## Exercise description
With pictures left out, please repeat word for word the lines from the one containing "Where should I" through the end of the records.

## Entries supplied
^^^^
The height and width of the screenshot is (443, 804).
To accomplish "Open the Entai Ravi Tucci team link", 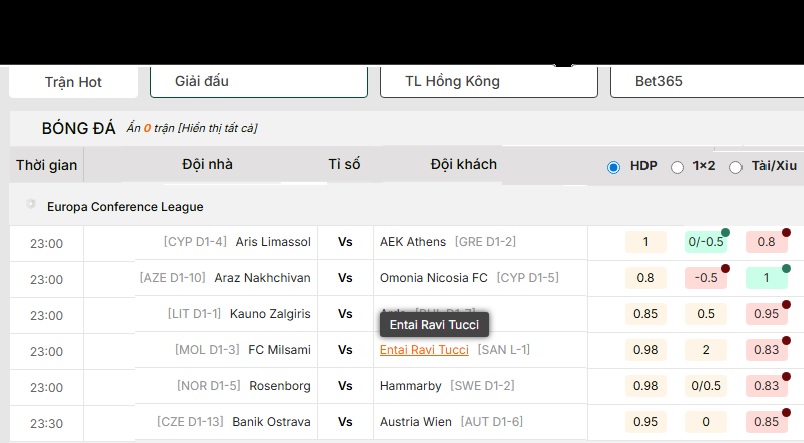I will [424, 350].
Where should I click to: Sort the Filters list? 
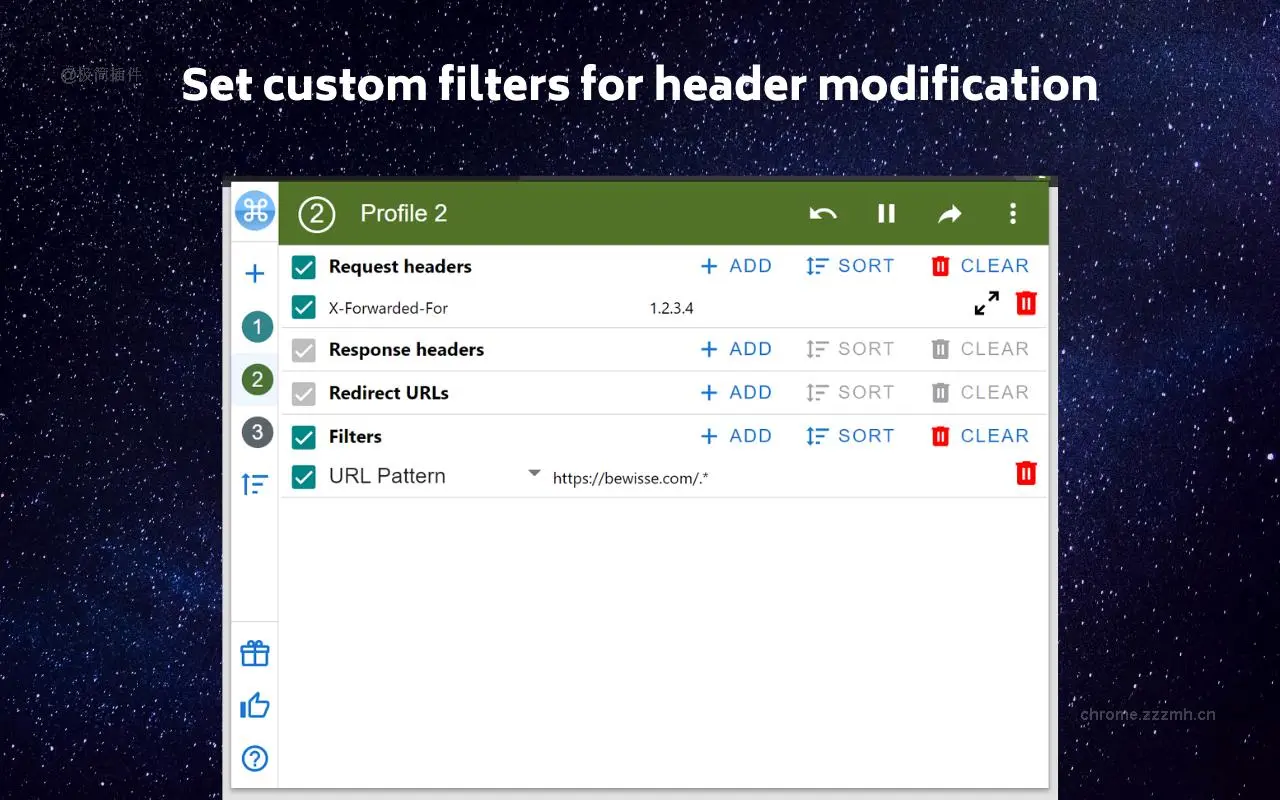tap(850, 436)
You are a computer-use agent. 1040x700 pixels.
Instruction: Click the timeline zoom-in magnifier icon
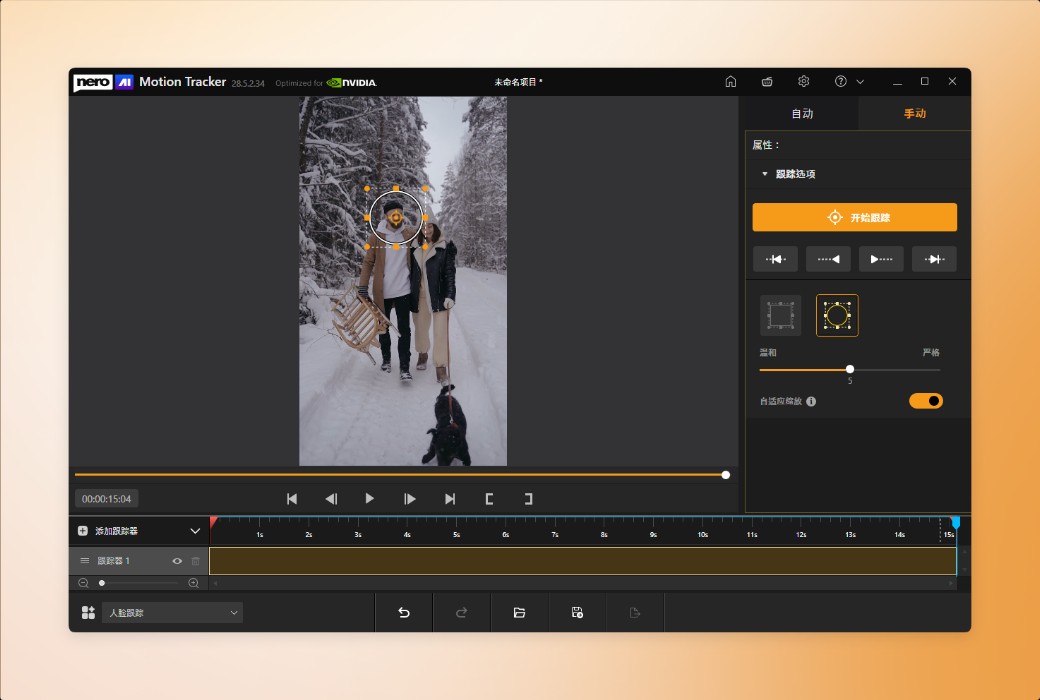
^^^^
## Exercise answer
Where should I click to: Sort the Filters list? 
tap(850, 436)
You are a computer-use agent. 1040x700 pixels.
Instruction: Click the timeline zoom-in magnifier icon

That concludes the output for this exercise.